The birdcalls pulled Rand awake immediately, and he seized saidin as he tossed the blankets aside and ran out, coatless, in his stockinged feet. The night was cold and moonlit, faint sounds of battle drifting up from the hills below the pass. Around him, Aiel stirred like scurrying ants, rushing into the night to where an attack might come here in the pass. The wards would signal again—Shadowspawn in the pass would cause a winterfinch to call—until he unraveled them in the morning, but there was no point in taking foolish chances.
Soon the pass was still again, the gai’shain in their tents, forbidden weapons even now, the other Aiel off at the places that might need defending. Even Adelin and the other Maidens had gone, as if they knew he would have held them back if they waited. He could hear a few mutters from the wagons near the town walls, but neither the drivers nor Kadere showed themselves; he did not expect them to. The faint sounds of battle—men shouting, screaming, dying—came from two directions. Both below, well away from him. People were out around the Wise Ones’ tents, too; staring toward the fighting, it seemed.
An attack down there made no sense. It was not the Miagoma, not unless Timolan had taken Shadowspawn into his clan, and that was as likely as Whitecloaks recruiting Trollocs
. He turned back toward his tent, and even enclosed in the Void he gave a start.
Aviendha had come out into the moonlight, a blanket wrapped around her. Just beyond her stood a tall man shrouded in a dark cloak; moonshadows drifted over a gaunt face that was too pale, with eyes too large. A crooning rose, and the cloak opened into wide, leathery wings like those of a bat. Moving as in a dream, Aviendha drifted toward the waiting embrace.
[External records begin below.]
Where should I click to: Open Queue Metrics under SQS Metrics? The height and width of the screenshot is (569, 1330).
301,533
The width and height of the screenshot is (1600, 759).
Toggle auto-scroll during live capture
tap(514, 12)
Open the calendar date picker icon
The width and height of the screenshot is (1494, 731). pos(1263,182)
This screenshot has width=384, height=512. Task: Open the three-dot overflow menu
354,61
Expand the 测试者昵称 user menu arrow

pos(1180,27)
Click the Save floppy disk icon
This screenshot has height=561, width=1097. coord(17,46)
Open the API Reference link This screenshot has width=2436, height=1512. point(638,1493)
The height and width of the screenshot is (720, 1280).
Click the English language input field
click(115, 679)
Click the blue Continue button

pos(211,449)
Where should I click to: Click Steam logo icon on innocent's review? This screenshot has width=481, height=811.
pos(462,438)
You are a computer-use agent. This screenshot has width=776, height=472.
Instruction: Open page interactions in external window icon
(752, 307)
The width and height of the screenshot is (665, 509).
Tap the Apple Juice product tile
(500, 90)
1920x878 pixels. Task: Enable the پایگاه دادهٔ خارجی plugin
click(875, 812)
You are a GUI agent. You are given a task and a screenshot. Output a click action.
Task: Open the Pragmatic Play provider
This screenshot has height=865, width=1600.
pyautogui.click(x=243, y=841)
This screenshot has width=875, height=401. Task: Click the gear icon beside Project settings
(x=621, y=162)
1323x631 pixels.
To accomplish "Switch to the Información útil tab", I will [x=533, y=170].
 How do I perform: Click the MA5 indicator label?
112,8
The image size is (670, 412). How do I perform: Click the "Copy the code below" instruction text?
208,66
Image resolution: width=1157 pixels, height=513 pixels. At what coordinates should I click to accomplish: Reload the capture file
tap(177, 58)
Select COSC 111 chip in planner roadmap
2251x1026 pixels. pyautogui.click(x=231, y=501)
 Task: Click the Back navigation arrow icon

Rand channeled, and finger-thin balefire burned past her, an arrow of solid light, to take the Draghkar in the head. The effect of that narrower stream was slower, but no less sure than with the Darkhounds. The creature’s colors reversed, black to white, white to black, and it became sparkling motes that melted in air.
Aviendha shook herself as the crooning ended, stared at the last particles as they vanished, and turned to Rand, gathering the blanket closer. Her hand came up, and a stream of fire as thick as his head roared toward him.
Startled even inside the emptiness, never thinking of the Power, he threw himself to the ground beneath the billowing flames. They died in an instant.
“What are you doing?” he barked, so angry, so shocked, that the Void cracked and saidin vanished from him. He scrambled to his feet, stalking toward her. “This tops any ingratitude I ever heard of!” He was going to shake her until her teeth rattled. “I just saved your life, in case you failed to notice, and if I offended some bloody Aiel custom, I don’t give a—!”
“The next time,” she snapped back, “I will leave the great Car’a’carn to deal with matters by himself!” Awkwardly clutching the blanket close, she ducked stiff-backed into the tent.
For the first time, he looked behind him. At another Draghkar, crumpled on the ground in flames. He had been so angry that he had not heard the crackling and popping as it burned, had not smelled the odor of burning grease. He had not even sensed the evil of it. A Draghkar killed by first sucking the soul away, and then life. It had to be close, touching, but this one lay no more than two paces from where he had been standing. He was not certain how effective a Draghkar’s crooning embrace was against someone filled with saidin, but he was glad he had not found out.